* **BRANO SCELTO**
☆ ☆ ☆ ☆ ☆

Il Teatro delle Vittorie è in vendita. Così ha deciso la Rai che ascolterà offerte fino al prossimo 22 maggio 2026 poi deciderà cosa fare e a quale acquirente concedere l’immobile con l’inizio di una compravendita che cambierà per sempre la storia della tv di Stato. L’idea di dare via il Teatro delle Vittorie non è recente.
Sono già alcuni mesi che si disquisisce di questa possibilità, al punto che online è partita una petizione ufficiale. Su Change.org, infatti, numerose firme si oppongono all’iniziativa. Compaiono anche le sottoscrizioni di Flavio Insinna ed Enrico Melozzi tra i fautori più illustri di un’idea alternativa. Ovvero lasciare il Teatro in gestione alla Rai e intitolarlo alla memoria di Pippo Baudo. In onore del compianto conduttore, recentemente scomparso, e del contributo che ha dato al Servizio Pubblico.
Fiorello contro la vendita del Teatro delle Vittorie
C’è poi Rosario Fiorello che non si è accontentato di una petizione: lo showman italiano ha fatto di più. È andato di fronte al Teatro delle Vittorie e ha attaccato dei manifesti. “Questo teatro – si legge – non è in vendita!”. “Questo teatro non si dovrebbe vendere!”. Le scritte campeggiano davanti all’entrata dello stabile. Fiorello, con la complicità del collega Fabrizio Biggio, fa un video social attraverso il suo account ufficiale in cui dice: “Vendere il Teatro delle Vittorie sarebbe un crimine nei confronti dello spettacolo italiano, per rispetto a Pippo Baudo e ai programmi che ha creato qui dentro”.

☆ ☆ ☆ ☆ ☆

* **COMPITI DELL'ESERCIZIO**
a) Rispondi a queste domande sull'articolo dedicato al Teatro delle Vittorie:
(i) Fino a quale data la Rai ascolterà offerte?
(ii) A chi i firmatari vorrebbero intitolare il Teatro?
(iii) Quale collega aiuta Fiorello a fare il video?
b) Nell'articolo sul Teatro delle Vittorie, riscrivi il passo da "Sono già alcuni" a "al Servizio Pubblico." e cambia "petizione" con "raccolta firme".
Le voci sono materiale a sé, separato dal brano.

☆ ☆ ☆ ☆ ☆

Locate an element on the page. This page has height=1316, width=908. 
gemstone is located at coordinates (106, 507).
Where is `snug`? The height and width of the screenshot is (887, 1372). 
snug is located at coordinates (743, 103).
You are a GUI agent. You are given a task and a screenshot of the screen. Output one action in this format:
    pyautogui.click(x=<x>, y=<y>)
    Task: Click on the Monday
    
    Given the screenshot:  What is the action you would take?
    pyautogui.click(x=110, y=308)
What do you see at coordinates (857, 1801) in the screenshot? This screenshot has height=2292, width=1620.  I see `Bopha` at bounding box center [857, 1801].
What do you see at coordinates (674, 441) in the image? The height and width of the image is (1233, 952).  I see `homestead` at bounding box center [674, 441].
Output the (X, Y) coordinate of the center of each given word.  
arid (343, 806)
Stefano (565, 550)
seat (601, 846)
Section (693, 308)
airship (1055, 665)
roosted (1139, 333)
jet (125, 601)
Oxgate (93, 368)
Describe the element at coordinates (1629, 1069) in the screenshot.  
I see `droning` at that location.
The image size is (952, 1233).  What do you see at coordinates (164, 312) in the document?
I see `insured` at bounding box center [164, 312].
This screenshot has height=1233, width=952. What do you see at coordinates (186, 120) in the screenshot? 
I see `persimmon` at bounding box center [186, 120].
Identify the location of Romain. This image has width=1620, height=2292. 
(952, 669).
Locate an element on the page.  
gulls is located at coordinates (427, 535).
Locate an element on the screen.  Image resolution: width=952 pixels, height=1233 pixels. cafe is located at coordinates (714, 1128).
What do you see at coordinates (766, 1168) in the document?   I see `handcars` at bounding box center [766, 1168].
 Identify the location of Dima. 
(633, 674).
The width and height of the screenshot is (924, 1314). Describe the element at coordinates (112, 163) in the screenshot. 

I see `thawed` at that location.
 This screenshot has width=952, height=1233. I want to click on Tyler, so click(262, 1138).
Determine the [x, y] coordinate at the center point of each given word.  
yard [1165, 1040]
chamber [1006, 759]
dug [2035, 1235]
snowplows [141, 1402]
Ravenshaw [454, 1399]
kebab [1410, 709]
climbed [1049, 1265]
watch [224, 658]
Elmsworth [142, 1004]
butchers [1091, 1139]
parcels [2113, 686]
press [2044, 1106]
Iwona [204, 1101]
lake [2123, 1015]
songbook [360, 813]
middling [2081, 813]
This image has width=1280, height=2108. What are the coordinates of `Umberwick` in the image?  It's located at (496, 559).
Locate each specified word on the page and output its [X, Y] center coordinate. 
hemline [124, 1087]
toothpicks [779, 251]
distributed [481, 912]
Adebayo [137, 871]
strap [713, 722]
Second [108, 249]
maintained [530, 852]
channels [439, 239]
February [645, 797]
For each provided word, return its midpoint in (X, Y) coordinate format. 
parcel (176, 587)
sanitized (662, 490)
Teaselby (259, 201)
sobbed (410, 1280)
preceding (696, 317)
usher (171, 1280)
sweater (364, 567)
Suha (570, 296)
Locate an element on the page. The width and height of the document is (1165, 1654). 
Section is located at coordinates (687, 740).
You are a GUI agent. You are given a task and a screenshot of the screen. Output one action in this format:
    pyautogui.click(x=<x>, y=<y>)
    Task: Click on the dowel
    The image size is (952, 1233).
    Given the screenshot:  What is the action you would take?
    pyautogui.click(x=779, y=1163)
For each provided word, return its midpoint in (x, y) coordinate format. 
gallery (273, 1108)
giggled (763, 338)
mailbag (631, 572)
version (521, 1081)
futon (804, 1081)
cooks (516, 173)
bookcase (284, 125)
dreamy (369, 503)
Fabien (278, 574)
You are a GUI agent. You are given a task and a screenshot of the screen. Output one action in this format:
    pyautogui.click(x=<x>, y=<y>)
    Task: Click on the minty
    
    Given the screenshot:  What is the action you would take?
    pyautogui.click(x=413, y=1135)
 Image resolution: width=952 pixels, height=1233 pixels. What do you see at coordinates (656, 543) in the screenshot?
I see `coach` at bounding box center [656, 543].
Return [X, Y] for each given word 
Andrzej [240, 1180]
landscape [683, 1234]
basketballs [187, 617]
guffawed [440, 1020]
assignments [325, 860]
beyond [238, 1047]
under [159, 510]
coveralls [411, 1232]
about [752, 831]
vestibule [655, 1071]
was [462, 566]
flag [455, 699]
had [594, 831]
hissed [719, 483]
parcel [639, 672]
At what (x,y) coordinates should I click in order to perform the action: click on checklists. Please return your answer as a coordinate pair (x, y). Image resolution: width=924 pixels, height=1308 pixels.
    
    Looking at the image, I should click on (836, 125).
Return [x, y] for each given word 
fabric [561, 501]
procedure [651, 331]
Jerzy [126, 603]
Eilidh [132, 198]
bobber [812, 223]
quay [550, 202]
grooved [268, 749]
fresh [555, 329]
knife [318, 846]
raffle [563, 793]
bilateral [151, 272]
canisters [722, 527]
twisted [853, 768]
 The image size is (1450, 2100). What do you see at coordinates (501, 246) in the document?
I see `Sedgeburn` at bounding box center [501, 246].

☆ ☆ ☆ ☆ ☆

* **RISPOSTE IN ORDINE**
a)
(i) Fino al 22 maggio 2026.
(ii) A Pippo Baudo.
(iii) Fabrizio Biggio.

b)
Sono già alcuni mesi che si disquisisce di questa possibilità, al punto che online è partita una raccolta firme ufficiale. Su Change.org, infatti, numerose firme si oppongono all’iniziativa. Compaiono anche le sottoscrizioni di Flavio Insinna ed Enrico Melozzi tra i fautori più illustri di un’idea alternativa. Ovvero lasciare il Teatro in gestione alla Rai e intitolarlo alla memoria di Pippo Baudo. In onore del compianto conduttore, recentemente scomparso, e del contributo che ha dato al Servizio Pubblico.